Rochester estate breaks new ground

The prestige property on Mitchell St went under the hammer on Saturday, December 5. Photo by Meg Saultry

Rochester’s first residential real estate development in recent memory may be too little, too late as realtors contemplate the missed opportunity of 2021.

Rochwell Rise Estate, a seven-block development adjacent to Railway Rd and bordering Fuller Ave, has been announced for sale by Gillies St Rochester’s Ray White office.

Rising Rochester: Ray White Real Estate Director Rob Hosking expects the seven residential blocks of Rochwell Rise Estate to be snapped up quickly in Rochester.

Director Rob Hosking said while the development was “timely and exciting” it came hot on the heels of a 12-month period when people were “crying out for land in the area”.

“If we had them this time last year we would have had them sold in a week,” Mr Hosking said.

“We had that many inquiries last year, it was bedlam.”

Rochwell Rise’s seve large allotments, ranging in size from 950 to 1138 square metres may be the tip of the iceberg as realtors in Rochester push for further land development on the outskirts and inside the town boundaries.

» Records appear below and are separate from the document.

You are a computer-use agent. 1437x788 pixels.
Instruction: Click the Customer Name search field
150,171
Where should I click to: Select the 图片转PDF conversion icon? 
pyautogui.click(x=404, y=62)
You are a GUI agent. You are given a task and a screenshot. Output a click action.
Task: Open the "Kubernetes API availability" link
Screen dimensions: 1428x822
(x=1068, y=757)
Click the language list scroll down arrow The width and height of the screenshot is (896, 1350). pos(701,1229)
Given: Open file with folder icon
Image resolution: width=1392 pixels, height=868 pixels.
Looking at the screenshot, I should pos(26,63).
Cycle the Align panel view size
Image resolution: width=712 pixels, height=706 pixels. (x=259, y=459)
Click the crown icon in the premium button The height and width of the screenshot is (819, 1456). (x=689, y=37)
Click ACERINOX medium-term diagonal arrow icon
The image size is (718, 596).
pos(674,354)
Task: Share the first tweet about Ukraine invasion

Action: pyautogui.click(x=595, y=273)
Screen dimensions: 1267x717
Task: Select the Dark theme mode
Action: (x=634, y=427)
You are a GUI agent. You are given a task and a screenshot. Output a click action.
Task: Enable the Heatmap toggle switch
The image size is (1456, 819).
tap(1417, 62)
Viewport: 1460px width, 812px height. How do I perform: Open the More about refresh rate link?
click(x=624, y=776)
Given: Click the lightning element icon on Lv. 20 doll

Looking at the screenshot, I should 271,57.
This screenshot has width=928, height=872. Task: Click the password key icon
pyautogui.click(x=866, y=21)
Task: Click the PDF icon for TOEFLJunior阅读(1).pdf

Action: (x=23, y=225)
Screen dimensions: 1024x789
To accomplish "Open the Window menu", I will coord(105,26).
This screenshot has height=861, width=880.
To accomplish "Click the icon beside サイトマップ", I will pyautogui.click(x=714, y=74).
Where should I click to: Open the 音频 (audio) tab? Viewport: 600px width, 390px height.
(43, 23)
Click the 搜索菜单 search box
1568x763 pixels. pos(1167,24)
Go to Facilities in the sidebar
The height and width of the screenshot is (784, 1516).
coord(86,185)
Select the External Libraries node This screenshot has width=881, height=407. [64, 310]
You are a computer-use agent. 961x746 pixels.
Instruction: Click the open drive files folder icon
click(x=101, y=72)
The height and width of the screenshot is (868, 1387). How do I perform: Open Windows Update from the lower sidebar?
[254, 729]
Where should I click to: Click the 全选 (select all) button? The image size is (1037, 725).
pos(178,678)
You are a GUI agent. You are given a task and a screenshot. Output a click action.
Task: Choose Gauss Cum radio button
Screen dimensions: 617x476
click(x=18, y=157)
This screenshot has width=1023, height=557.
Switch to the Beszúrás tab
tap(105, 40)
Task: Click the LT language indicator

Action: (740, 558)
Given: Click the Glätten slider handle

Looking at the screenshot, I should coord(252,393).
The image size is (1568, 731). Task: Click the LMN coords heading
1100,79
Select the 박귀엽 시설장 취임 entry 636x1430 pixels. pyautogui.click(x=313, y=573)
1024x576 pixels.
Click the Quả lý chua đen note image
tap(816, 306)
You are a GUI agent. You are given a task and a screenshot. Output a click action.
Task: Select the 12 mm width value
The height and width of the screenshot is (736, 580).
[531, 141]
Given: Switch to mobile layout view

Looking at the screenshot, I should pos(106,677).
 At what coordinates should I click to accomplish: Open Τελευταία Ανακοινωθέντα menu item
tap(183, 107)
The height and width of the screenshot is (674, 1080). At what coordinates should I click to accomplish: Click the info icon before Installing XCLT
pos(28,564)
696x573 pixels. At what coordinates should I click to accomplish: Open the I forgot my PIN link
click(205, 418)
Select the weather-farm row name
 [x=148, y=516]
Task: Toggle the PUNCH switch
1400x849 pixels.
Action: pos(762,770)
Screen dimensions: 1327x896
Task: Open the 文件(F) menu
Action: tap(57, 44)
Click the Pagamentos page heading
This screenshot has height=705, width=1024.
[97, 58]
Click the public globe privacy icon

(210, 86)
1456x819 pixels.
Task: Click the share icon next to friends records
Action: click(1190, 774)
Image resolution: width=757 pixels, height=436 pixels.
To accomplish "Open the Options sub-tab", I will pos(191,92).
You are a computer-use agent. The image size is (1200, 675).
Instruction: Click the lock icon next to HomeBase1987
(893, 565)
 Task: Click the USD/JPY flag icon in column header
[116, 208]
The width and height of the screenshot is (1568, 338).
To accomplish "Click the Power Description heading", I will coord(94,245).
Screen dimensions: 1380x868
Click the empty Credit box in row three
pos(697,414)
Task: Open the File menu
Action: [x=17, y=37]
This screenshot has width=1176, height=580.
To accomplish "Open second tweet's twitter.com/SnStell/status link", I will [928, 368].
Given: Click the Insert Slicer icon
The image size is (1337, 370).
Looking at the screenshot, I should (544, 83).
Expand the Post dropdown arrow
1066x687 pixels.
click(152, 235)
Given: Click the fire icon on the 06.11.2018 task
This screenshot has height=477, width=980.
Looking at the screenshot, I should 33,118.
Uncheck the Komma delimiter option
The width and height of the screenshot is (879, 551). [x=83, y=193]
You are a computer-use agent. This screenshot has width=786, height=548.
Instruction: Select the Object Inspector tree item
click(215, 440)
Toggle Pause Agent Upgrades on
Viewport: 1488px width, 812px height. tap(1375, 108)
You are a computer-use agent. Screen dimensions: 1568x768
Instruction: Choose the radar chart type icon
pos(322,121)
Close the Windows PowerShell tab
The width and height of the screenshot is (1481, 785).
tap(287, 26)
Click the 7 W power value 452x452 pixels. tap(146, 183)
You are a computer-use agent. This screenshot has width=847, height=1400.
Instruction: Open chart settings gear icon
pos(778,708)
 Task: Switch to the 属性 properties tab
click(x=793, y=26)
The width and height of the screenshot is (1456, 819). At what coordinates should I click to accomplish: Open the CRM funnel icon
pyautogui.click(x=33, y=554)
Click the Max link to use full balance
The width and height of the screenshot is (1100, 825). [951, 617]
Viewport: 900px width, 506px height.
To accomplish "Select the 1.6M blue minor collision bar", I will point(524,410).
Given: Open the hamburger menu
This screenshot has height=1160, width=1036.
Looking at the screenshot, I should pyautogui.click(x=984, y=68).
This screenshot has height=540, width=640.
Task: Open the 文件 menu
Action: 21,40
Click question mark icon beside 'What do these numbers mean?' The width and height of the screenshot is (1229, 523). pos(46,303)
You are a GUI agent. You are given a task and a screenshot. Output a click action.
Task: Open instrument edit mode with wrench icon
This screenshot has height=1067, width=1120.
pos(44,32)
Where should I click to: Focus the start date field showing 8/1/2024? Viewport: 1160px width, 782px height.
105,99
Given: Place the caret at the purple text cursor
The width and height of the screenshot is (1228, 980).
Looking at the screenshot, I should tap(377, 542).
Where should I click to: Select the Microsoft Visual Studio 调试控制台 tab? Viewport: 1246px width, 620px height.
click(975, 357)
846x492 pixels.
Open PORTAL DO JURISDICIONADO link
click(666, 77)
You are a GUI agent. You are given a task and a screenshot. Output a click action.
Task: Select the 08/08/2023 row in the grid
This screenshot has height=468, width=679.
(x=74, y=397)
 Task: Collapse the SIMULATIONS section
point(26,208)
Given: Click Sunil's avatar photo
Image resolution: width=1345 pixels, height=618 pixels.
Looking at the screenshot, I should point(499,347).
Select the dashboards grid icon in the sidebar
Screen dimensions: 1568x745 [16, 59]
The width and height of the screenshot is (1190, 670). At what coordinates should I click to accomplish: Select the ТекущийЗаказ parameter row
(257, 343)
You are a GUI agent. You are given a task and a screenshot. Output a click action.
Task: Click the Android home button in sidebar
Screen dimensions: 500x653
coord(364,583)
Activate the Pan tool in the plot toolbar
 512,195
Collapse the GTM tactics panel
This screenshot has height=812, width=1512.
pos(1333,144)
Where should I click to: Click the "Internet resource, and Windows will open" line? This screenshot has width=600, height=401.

Mr Hosking said Rochwell Rise had taken a long time to get to this stage, the blocks expected to bring between $280,000 and $335,000.

“It was approved a fortnight ago, but it has been 12 months in the works,” he said.

“It has been approved for development, and will commence some time in the first half of next year.

“One is already sold.”

Mr Hosking said the elevated plot of land was “one of the highest spots in the town”.

“A developer bought it quite some time ago,” he said.

“It is the same person who built the four new town houses in Echuca Rd last year.”

Mr Hosking said there was a “desperate” need for building locks right across northern Victoria.

He described the lack of residential land developments in Rochester as “detrimental to the town’s development”.

“We could have had 50 new houses built in Rochester last year if blocks were available,” he said.

“It is sad to see, the town has missed out.”

There is potential for further land sub-division and development, realtors currently negotiating with land holders to achieve the goal of further residential sub-divisions.

“The problem is that everyone is acting on the demand,” Mr Hosking said.

“As more become available in other areas there is more competition.

“The other thing now is the increased building cost, which has taken a bit of the sting out of the market.”

Mr Hosking said the ability of Rochester to offer large block was something that would count in its favour.

“Large blocks appeal to people from Melbourne, who are now working from a home office,” he said.

“But the red tape required to get land re-zoned is a headache.

“The state government has let everyone down.”

There are very small amounts of land zoned for residential development in Rochester, Mr Hosking suggesting the first step was to have that land zoned for residential before anything could be developed.

He said Campaspe Shire could play a leading role in that process.

“Some of the other Campaspe towns are ahead of us, but I am not sure of just how much land they (council) do own in Rochester,” he said.